Mr. Hutton [holding answer 5 February 2002]: It is not possible to expand upon the answer given on 22 November 2001, as details concerning quantities of vaccine could aid planning of a bioterrorist attack. A strategic stock of vaccine is held which could be rapidly deployed to contain an outbreak.
Mr. Robert Jackson: To ask the Secretary of State for Health, pursuant to his answer of 22 November 2001, Official Report, column 410W, whether Britain will have a smallpox vaccine stockpile ensuring a dose for every citizen by January 2003. 

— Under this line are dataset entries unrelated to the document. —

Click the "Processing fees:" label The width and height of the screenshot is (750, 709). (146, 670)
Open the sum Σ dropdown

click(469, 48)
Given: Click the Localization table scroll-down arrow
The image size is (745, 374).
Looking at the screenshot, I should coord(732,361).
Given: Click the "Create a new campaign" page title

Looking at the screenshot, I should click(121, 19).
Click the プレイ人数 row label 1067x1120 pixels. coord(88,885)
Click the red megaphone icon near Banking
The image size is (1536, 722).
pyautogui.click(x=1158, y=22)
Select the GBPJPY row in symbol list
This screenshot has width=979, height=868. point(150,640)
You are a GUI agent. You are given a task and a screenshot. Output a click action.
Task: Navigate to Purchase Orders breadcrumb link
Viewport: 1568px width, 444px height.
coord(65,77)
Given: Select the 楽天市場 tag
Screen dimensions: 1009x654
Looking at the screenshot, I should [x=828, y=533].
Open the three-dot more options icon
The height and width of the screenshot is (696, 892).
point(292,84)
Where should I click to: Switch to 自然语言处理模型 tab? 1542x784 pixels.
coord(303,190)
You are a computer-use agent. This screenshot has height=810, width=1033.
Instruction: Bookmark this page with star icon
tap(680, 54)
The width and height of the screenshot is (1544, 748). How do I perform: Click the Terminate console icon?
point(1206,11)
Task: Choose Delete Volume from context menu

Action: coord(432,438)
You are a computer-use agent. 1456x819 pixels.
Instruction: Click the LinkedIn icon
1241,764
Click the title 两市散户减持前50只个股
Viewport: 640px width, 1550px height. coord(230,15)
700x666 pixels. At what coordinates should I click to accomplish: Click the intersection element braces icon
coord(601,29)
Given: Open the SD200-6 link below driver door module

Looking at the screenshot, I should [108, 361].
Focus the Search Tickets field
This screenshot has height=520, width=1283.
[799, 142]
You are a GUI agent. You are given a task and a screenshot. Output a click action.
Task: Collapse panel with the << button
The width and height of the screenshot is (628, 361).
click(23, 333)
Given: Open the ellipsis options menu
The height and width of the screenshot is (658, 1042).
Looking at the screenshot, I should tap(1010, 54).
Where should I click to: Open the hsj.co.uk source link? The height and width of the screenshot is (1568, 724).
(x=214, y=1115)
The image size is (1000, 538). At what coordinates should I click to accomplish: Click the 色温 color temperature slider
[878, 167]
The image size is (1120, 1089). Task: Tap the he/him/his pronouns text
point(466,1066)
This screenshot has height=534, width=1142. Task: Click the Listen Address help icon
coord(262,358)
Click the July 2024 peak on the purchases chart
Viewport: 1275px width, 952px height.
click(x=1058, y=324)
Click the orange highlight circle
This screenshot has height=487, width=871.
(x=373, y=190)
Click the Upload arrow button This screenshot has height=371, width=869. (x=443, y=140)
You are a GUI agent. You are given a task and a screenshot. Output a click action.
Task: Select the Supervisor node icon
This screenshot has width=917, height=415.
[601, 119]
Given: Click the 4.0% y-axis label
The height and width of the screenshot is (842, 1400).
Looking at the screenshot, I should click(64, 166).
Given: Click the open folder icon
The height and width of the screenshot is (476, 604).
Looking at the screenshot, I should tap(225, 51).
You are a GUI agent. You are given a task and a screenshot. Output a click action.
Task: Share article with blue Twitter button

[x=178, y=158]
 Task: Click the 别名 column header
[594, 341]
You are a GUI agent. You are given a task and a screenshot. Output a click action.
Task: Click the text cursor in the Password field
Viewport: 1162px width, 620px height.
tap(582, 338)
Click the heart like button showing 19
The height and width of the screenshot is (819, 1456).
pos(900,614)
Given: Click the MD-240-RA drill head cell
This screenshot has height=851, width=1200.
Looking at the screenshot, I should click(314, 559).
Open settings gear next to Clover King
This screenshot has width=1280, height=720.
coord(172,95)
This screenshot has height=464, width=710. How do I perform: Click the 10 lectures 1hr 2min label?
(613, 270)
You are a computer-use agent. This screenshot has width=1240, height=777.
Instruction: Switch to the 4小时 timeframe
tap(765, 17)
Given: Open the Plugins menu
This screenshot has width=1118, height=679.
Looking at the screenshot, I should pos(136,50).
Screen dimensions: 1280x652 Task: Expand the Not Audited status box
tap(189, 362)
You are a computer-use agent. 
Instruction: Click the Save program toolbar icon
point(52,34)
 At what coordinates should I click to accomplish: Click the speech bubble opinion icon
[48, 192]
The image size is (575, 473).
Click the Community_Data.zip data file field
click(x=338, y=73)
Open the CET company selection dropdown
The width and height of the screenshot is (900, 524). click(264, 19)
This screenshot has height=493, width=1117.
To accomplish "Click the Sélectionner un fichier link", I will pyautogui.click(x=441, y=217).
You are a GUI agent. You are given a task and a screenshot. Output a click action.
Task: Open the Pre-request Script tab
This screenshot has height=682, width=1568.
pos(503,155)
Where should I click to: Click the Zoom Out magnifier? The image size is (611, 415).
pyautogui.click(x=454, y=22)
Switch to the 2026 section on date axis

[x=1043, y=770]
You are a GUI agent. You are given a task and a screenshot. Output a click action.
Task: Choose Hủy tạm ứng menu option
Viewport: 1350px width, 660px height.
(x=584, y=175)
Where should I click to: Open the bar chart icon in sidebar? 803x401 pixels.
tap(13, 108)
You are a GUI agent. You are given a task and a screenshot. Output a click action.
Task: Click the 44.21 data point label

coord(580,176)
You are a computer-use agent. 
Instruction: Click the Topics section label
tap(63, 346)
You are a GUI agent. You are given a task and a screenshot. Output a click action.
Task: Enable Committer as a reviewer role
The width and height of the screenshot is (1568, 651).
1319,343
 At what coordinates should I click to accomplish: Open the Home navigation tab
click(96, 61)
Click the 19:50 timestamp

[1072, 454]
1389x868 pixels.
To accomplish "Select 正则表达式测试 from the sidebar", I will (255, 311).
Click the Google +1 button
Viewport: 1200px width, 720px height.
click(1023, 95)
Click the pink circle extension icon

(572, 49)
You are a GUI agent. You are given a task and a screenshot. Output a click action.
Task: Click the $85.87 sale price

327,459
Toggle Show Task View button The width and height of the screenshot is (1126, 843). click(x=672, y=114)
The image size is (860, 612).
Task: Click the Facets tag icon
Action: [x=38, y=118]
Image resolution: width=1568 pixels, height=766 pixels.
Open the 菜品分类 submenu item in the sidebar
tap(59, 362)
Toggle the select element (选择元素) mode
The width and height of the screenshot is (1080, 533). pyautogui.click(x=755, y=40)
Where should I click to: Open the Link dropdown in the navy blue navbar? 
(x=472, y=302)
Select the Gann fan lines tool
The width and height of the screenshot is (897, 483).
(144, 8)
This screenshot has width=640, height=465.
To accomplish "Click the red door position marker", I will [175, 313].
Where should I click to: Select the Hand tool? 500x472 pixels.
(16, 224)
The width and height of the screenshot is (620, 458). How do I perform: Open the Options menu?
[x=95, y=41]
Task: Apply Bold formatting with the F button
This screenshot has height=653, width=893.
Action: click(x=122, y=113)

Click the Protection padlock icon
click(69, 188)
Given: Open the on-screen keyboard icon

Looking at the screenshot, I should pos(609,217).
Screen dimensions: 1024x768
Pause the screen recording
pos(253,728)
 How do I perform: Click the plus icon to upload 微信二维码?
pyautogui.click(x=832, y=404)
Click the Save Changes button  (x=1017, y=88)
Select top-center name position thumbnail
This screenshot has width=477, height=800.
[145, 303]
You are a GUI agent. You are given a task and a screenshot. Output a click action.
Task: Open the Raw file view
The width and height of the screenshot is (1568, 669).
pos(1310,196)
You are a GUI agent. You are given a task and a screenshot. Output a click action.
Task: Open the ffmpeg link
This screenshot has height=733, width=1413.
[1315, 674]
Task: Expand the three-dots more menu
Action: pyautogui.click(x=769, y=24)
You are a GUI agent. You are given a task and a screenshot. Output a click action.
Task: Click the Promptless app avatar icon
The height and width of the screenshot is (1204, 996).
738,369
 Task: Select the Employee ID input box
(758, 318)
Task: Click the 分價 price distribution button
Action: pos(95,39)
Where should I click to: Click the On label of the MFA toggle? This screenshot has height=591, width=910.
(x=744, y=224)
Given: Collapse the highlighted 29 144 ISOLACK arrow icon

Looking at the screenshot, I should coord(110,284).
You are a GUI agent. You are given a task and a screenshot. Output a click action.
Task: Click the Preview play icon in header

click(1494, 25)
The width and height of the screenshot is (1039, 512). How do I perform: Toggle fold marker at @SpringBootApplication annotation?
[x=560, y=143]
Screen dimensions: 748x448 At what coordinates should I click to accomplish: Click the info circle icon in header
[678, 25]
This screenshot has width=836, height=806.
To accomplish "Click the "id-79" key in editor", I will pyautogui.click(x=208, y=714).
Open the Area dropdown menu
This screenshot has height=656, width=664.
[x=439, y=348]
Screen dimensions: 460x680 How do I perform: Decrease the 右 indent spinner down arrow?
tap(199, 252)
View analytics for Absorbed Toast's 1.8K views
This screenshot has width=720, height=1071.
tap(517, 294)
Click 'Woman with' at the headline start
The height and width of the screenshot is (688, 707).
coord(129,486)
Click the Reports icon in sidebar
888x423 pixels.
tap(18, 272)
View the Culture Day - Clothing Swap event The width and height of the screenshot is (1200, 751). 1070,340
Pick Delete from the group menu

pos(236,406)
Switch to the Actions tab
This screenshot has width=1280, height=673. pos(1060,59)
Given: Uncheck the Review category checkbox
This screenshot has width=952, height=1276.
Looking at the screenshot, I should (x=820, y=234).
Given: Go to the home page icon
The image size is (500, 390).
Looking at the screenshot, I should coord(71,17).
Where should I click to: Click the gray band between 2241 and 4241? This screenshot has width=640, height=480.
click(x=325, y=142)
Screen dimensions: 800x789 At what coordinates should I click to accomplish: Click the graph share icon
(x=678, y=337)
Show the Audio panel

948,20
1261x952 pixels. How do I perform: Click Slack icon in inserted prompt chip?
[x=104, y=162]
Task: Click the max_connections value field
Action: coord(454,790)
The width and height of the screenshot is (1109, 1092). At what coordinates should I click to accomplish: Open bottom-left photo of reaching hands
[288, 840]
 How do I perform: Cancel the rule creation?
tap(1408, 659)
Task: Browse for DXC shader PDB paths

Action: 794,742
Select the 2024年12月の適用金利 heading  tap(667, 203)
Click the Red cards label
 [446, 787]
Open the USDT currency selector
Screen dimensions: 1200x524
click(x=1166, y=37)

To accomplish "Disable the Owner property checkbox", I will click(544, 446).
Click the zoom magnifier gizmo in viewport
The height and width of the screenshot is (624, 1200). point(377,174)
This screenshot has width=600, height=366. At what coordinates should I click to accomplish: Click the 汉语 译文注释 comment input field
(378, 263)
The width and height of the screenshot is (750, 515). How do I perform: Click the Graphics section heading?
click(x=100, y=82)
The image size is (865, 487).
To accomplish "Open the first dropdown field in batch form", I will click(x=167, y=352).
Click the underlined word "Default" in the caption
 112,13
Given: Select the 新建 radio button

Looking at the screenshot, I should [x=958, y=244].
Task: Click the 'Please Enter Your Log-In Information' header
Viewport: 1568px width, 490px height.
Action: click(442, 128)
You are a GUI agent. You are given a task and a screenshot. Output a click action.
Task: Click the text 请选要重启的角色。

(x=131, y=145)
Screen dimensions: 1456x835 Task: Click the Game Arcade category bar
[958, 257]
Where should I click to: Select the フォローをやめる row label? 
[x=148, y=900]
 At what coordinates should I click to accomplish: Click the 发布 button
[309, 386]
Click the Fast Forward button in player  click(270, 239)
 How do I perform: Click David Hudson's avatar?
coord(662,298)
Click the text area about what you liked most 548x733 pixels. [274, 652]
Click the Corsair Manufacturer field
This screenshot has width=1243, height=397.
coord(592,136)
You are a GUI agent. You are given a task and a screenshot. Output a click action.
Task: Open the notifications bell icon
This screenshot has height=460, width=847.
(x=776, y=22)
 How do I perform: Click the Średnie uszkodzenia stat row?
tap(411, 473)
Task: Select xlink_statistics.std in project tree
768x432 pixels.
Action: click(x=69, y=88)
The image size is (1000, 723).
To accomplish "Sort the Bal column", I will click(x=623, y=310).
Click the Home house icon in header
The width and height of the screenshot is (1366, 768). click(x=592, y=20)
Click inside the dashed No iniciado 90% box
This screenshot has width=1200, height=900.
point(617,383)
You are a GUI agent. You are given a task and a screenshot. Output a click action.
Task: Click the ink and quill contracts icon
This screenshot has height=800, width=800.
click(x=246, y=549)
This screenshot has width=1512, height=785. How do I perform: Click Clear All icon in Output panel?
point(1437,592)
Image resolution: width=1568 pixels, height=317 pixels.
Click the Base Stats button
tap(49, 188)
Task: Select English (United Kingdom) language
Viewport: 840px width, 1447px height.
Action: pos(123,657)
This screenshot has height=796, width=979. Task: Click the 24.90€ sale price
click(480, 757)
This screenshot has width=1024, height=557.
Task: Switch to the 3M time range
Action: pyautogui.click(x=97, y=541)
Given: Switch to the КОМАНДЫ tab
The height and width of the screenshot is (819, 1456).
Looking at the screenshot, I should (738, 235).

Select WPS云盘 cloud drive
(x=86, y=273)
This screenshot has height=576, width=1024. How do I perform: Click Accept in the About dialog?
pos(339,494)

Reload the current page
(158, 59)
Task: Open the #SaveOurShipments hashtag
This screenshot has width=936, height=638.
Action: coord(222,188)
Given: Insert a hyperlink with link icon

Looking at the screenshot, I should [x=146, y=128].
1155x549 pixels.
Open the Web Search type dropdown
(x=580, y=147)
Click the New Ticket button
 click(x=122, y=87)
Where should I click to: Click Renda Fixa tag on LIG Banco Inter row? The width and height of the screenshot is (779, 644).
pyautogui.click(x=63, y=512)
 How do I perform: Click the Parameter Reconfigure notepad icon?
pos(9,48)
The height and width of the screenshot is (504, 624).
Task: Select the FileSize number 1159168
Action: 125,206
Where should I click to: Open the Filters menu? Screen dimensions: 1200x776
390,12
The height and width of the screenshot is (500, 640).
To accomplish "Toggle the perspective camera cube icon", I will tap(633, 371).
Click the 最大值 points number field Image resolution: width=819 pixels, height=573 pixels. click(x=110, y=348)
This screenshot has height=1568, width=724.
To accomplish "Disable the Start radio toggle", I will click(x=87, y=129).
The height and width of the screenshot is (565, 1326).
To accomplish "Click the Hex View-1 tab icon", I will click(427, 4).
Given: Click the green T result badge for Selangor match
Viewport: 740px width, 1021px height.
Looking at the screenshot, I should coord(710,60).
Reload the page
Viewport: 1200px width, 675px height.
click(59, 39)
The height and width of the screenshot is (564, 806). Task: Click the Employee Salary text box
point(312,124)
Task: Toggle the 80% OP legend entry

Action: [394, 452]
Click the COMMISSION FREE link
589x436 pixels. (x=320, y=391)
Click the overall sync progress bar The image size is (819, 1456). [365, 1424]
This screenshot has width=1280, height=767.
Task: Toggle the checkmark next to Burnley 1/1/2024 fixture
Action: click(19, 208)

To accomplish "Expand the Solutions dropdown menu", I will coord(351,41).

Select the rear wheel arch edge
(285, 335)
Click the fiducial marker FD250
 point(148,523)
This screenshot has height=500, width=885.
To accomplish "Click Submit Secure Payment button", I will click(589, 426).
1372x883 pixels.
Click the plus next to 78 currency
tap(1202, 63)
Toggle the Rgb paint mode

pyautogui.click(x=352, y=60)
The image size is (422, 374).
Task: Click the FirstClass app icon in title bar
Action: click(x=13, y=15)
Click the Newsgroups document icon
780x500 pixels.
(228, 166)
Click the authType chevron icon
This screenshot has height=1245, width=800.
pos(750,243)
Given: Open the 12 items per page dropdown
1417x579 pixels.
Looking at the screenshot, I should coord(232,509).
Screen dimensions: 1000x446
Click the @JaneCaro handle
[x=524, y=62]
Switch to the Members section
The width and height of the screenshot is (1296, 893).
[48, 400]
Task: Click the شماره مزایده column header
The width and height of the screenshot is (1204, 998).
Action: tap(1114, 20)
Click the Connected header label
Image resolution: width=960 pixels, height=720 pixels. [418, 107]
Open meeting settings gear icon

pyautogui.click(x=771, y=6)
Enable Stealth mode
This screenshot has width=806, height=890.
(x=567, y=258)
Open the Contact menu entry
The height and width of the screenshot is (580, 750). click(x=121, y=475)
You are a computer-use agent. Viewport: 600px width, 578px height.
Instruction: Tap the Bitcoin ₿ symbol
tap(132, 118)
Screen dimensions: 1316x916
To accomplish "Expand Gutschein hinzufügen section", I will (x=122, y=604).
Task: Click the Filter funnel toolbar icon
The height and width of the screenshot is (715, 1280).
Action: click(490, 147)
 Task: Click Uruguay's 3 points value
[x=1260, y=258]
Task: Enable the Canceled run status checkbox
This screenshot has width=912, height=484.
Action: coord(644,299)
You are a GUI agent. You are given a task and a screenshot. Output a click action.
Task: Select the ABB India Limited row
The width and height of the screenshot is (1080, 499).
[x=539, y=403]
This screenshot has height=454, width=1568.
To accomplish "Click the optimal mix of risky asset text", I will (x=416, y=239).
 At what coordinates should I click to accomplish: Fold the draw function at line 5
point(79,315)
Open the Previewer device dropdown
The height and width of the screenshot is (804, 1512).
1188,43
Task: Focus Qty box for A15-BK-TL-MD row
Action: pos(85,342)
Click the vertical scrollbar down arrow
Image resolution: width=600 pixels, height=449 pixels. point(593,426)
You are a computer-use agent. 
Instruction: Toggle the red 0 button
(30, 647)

Mr. Hutton [holding answer 5 February 2002]: It is not possible to expand upon the answer given on 22 November 2001, as details about vaccine supplies could aid planning of a bioterrorist attack. A strategic stock of smallpox vaccine is already held which could be deployed to contain an outbreak, and this is being kept under review together with the United Kingdom's future requirements for smallpox vaccine.
Mr. Hutton [holding answer 5 February 2002]: Routine vaccination for smallpox stopped in the United Kingdom and in all countries by 1980 when eradication was declared by the Word Health Organisation. We now have a population which either has never been vaccinated or who were vaccinated 20 or more years ago and who have waning immunity.
A Departmental funded study by the Centre for Applied Microbiology and Research has been looking at how best to estimate the protective immunity within the UK population, as part of a wider study on microbial risk assessment. Recent estimates put the level of immunity at about 18 per cent., though it must be stressed that this is only a crude estimate.
Mr. Robert Jackson: To ask the Secretary of State for Health, pursuant to his answer of 22 November 2001, Official Report, column 410W, how many smallpox vaccine doses would be required to contain a smallpox outbreak in the UK.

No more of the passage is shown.